§ Tasks:
1 > In the Mountain Goats essay, shorten the paragraph that begins "After she went to college" into a brief list that keeps its main facts.
2 > According to the Mountain Goats essay, why did the writer keep the stepfather's beatings a secret? Answer in one to three sentences.
3 > Duplicate the part of the Mountain Goats essay starting at "After she went" and ending at "wanted to hear.", word for word.

When my daughter Cassidy was tiny, I used to sing her an old Mountain Goats song, “Cubs in Five.” I liked it because it was quirky and witty and lo-fi in the ways I liked my music back then. I liked it because it was a fun bedtime song.
I didn’t keep up with the Mountain Goats much after that. My tastes zigged one way, I guess, and the band zagged a different way. But Cas rediscovered them in high school. I’d hear unfamiliar tunes coming from her room, and some had that familiar John Darnielle nerd wit. I heard the chorus to “This Year,”—I’m gonna make it through this year if it kills me—and I thought, “Yeah!” Exactly the right amount of clever and righteous. A rock anthem that’s funny. Cas kept telling me I should check them out again, but I never could quite get around to it. I had so much else going on.
After she went to college my dad got sick, and I took care of him, and then he died. During his last year he told many stories. About Coast Guard rescue missions pulling stranded fishermen out of the North Atlantic. About whorehouses in Sapporo, jailhouses in Italy, ship fires in the Antarctic ice. But I never got the courage to ask about the stories I most wanted to hear.
I wanted to know about the memory I had of him slamming my mother into a wall when I was three years old. I wanted to know about his court martial for fighting, for kicking a man in the head and almost killing him. I wanted to know about the night he smashed in our door when my mother came home with her boyfriend.
And I wanted to tell him a few stories he didn’t know. I wanted to say my stepfather beat my mom and me, and I kept it a secret because I thought Dad would kill the guy. Because he was that kind of dad.
I texted Cas a few weeks after Dad died and asked her where I should start with The Mountain Goats. I got a two-word response: Sunset Tree.
In “Broom People,” the second track of The Sunset Tree, there’s a clue to what’s coming. It’s subtle, but if you’ve lived through a childhood like mine, you recognize it. It’s code.
Friends who don’t have a clue,
Well meaning teachers…
It jolted me. I paid closer attention.
https://www.youtube.com/watch?v=8ZEE_Ng1YKg&w=580
The third song kicked in: “This Year,” the one I had heard from Cassidy’s room ages ago.
I drove home in the California dusk,
I could feel the alcohol inside of me hum,
picture the look on my stepfather’s face,
ready for the bad things to come.
And I realized John Darnielle was just like me. Normies don’t make this shit up, and when they try, like non-alcoholics who try to write about alcoholism, they get it wrong. Because they might know what it looks like on the outside, they might know the clichés and the Lifetime movie versions, but they don’t know. Not really. Not how it feels.

§ Information supplied:
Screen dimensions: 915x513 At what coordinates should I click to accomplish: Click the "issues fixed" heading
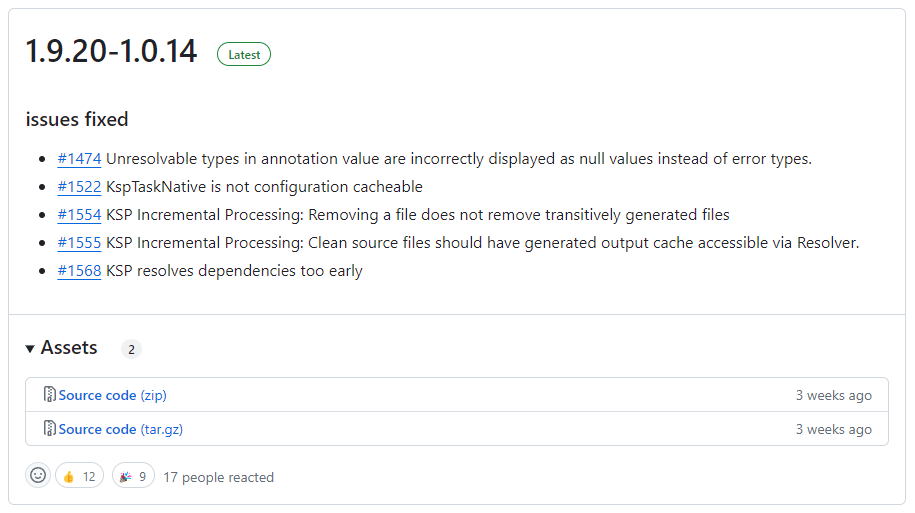77,120
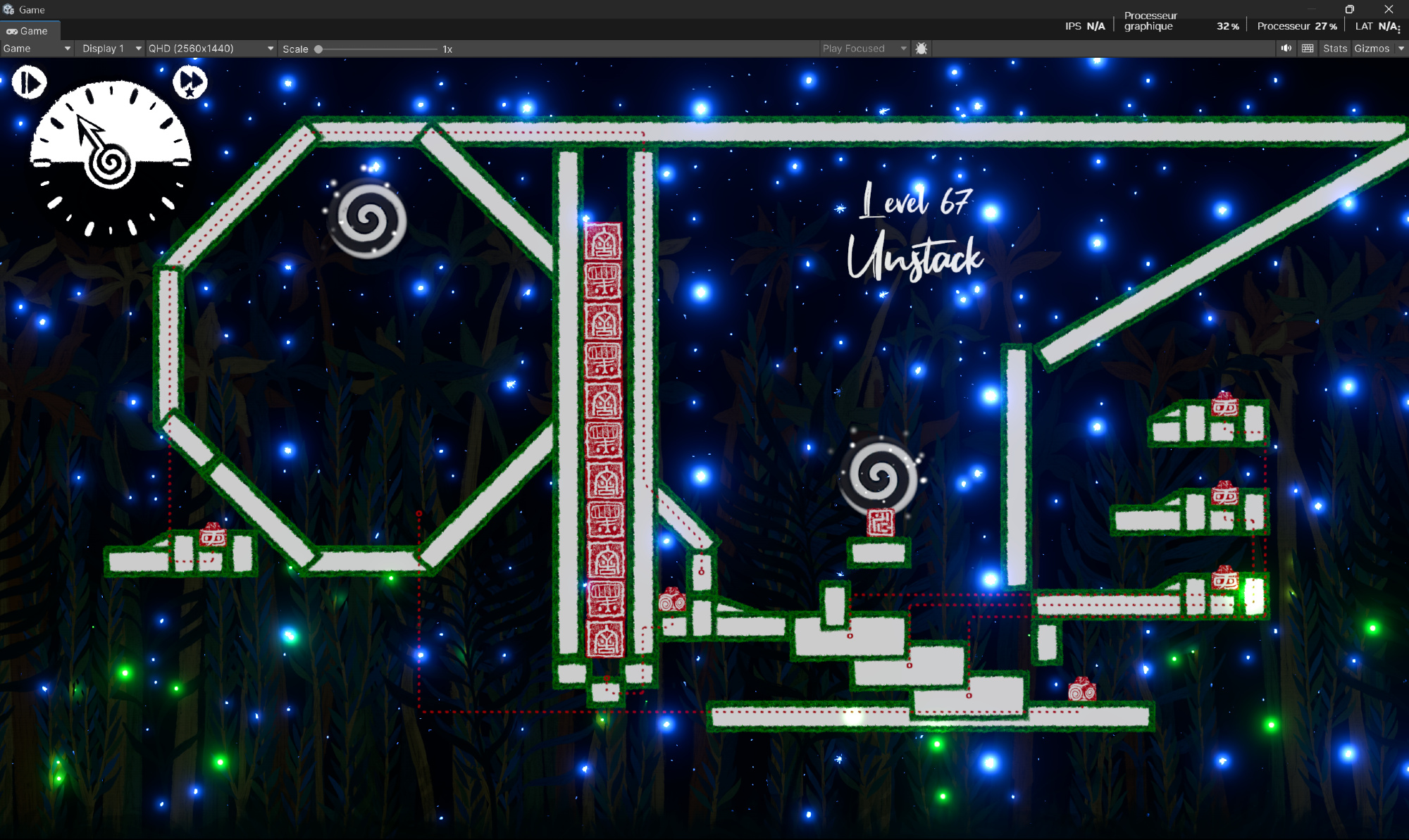Click the spiral portal in the octagon

(367, 219)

§ Results by task:
1 >
- After Cas left for college, the writer's father got sick. The writer cared for him until he died.
- In his last year he told many stories: Coast Guard rescues of stranded fishermen in the North Atlantic, whorehouses in Sapporo, jailhouses in Italy, and ship fires in the Antarctic ice.
- The writer never found the courage to ask about the stories the writer most wanted to hear.

2 > The writer kept the beatings of the mother and the writer secret for fear that the writer's father would kill the stepfather. The father was "that kind of dad."

3 >
After she went to college my dad got sick, and I took care of him, and then he died. During his last year he told many stories. About Coast Guard rescue missions pulling stranded fishermen out of the North Atlantic. About whorehouses in Sapporo, jailhouses in Italy, ship fires in the Antarctic ice. But I never got the courage to ask about the stories I most wanted to hear.